House prices in Sydney and Melbourne have risen over 1200 per cent in 20 years

by | Aug 29, 2016 | property

This article was first published by Anthony Keane via News Corp Australia Network on 26th Aug 2016 | Image: Getting into the property market in any capital city in Australia is not easy but it will be highly rewarding over time.


HOUSE prices are still effectively doubling every decade in Australia’s capital cities for owners prepared to hold for the long term.


An analysis by News Corp Australia of price data going back 36 years shows that the major capital cities have shown strong similarities in median house price growth and all have increased at least 1100 per cent since 1980.


Real Estate Institute of Australia figures show that anybody who bought in any capital city 20 years ago has doubled their money several times over.


Sydney and Melbourne, currently enjoying house price booms, are the biggest long-term improvers, up more than 1400 and 1600 per cent respectively. Brisbane and Perth were leaders of the pack previously.






Cities that haven’t doubled in the past 10 years — Adelaide, Brisbane, Perth, Hobart, Darwin and Canberra — have all trebled in value in the past 20 years.


Real Estate Institute of Australia president Neville Sanders said that after almost 50 years in real estate, he had found that price cycles were consistent “but not always predictable”.


Occasional dips and downturns reflected factors such as interest rates, unemployment and prices cooling off after a boom, he said.


“When you are in the middle of a cycle, you don’t think too much about what it was like three years ago and you don’t know what it’s going to be like in another three years,” Mr Sanders said.

“Property is a long-term investment — it’s not about buying now and selling in two or three years to take a profit. Some do that if they hit the right cycle at the right time, but it’s luck.”

Mr Sanders said while the auction market grabbed the most headlines, it accounted for less than 40 per cent of overall sales.

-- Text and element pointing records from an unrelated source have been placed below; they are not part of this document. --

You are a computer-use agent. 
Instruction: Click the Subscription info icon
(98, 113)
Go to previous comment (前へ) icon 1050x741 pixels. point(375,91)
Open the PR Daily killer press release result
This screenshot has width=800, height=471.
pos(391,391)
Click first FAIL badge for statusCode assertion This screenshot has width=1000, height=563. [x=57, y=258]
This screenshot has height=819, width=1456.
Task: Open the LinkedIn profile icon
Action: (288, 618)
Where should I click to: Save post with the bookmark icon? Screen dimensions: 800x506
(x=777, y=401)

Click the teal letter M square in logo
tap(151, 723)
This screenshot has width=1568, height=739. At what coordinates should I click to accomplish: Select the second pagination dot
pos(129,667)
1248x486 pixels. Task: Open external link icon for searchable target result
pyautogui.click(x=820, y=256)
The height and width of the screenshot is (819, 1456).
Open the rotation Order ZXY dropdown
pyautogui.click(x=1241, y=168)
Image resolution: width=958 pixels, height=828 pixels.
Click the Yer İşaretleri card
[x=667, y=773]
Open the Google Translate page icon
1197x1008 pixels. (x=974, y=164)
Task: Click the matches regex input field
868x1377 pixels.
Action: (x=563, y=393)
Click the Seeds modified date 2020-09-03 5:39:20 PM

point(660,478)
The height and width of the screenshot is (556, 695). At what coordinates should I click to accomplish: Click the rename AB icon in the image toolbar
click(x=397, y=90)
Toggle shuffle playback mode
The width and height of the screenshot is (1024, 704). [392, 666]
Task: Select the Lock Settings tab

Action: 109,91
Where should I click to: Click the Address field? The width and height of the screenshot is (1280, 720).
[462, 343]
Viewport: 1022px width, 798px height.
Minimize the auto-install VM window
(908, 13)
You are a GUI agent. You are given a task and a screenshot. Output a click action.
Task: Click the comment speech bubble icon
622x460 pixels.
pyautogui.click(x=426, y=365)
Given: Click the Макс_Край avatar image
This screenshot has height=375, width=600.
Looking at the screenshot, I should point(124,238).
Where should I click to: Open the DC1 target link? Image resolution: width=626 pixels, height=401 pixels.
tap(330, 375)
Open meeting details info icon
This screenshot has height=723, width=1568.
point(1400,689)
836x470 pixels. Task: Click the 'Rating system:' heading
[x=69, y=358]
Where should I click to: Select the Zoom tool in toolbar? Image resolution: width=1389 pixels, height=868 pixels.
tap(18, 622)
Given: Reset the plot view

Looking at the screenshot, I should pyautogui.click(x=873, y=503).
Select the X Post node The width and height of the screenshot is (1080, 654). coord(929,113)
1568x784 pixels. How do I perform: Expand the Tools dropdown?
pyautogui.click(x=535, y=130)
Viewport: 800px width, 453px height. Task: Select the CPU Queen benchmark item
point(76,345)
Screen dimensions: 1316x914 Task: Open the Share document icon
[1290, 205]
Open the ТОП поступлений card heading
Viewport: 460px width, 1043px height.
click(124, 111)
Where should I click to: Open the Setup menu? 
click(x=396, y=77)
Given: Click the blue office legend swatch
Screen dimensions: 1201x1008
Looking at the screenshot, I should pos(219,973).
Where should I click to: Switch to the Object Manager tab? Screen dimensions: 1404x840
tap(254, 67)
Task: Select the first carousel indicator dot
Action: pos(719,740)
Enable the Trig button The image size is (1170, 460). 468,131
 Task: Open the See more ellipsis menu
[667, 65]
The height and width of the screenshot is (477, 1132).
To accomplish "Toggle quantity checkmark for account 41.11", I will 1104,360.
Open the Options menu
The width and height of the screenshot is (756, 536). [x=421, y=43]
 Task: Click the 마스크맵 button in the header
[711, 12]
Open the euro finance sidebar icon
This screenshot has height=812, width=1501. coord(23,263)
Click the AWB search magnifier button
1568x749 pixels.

“Most sales are private sales negotiated by agents — there’s no theatre so you don’t get as much reporting,” he said.

“Things just keep ticking along. If you hold through a cycle, and through the next one, you get to benefit from that consistent long-term growth.”

BInvested co-founder Nathan Birch said capital city property markets did not move at the same time, which created opportunities for investors.


Mr Birch, who at 31 owns more than 200 properties across three states, bought up big in Sydney during its long period of low and negative returns in the 2000s.


“People say it’s dangerous, but I heard the same stuff in 2003. I heard that I was stupid and was going to go broke,” he said.




Anyone buying real estate needed to have a plan, a strategy and a long-term view, Mr Birch said.


“Researching the market takes up a lot of my time. Knowing what else has sold in the area, for how much and also understanding the neighbourhood, not just the suburb you’re investing in, is essential,” he said.